A DeWitt Insight

The Spread of Privacy Legislation and How Businesses Can Adapt

The Spread of Privacy Legislation and How Businesses Can Adapt

Businesses can no longer ignore the ethical and technical requirements of consumer privacy. With new privacy legislation and acts coming out of U.S. states and countries, non-compliance is a recipe for stiff fines and even public vilification.

Companies shouldn’t have to be forced into privacy compliance. They should want to opt-in on their own accord. Complying is a matter of integrity and it shows ethical responsibility.

In this article, we’ll look at the spread of privacy legislation and how businesses can adapt to increasing privacy requirements.
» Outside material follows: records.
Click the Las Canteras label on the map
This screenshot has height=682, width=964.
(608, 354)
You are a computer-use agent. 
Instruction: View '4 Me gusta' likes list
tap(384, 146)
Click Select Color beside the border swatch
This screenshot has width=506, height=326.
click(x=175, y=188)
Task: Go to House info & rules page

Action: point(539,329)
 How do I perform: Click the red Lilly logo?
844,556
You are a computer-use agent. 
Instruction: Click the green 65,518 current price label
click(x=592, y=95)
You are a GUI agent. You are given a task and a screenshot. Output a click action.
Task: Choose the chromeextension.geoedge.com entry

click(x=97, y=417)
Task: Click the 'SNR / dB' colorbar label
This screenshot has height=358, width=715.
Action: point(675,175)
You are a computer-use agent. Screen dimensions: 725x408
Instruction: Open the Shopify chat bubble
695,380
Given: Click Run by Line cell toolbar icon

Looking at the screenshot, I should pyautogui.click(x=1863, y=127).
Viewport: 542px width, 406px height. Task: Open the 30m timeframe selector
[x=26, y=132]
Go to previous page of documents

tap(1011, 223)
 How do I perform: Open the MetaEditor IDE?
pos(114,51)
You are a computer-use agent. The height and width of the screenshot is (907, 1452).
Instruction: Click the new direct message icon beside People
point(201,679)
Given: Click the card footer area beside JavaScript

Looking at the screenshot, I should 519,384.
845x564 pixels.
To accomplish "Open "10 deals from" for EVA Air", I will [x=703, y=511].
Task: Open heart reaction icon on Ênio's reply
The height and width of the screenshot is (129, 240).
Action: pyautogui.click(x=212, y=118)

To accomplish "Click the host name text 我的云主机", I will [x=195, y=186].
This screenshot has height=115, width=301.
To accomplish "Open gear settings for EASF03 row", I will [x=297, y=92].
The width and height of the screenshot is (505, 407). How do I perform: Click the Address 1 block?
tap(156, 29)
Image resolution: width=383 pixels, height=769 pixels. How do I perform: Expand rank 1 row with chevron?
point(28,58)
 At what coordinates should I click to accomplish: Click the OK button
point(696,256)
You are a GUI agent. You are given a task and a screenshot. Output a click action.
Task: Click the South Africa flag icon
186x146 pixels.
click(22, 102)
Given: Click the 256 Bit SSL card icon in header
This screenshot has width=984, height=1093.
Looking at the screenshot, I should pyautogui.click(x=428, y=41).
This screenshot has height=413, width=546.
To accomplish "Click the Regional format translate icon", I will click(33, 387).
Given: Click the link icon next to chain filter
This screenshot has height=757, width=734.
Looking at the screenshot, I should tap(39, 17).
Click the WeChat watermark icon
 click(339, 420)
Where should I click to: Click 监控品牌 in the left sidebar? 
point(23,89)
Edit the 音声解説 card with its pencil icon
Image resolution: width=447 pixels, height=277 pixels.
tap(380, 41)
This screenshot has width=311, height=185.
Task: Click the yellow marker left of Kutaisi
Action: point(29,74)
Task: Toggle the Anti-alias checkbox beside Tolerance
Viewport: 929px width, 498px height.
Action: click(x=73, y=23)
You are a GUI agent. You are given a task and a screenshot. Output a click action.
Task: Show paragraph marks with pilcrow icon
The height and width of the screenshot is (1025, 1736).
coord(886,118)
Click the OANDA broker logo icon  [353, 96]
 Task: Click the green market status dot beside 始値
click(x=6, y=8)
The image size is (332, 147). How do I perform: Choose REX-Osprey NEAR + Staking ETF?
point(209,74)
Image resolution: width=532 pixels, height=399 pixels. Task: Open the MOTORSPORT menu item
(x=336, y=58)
California Consumer Privacy Act (CCPA)

The CCPA is similar to the EU’s GDPR that took effect in the Spring of 2018. As you might have guessed, CCPA is specific to California. It protects residents of the state. However, since virtually everyone in the U.S. and the World does business with California, everyone’s business will need to comply with CCPA. Businesses that do not comply with CCPA can be sued $750 per incident by individuals. CCPA doesn’t go live until 2020.

Since virtually everyone in the U.S. and the World does business with California, everyone’s business will need to comply with CCPA.

Some considerations for businesses are to ensure that not only is your business compliant but also any vendors and partners. For businesses that store personal data on their servers, the task of compliance will be far more involved. Hiring a consultant is certainly worth contemplating.

As CCPA pertains only to California residents, creating a system just for CCPA and another for everyone else is an option, although an expensive one. More states have privacy acts in the works. Going down the road of creating a system for each state is impractical. It is likely that most privacy regulations will have a common ground, as is the case with CCPA and GDPR. This common ground will help to ease the technological and costs burdens on businesses.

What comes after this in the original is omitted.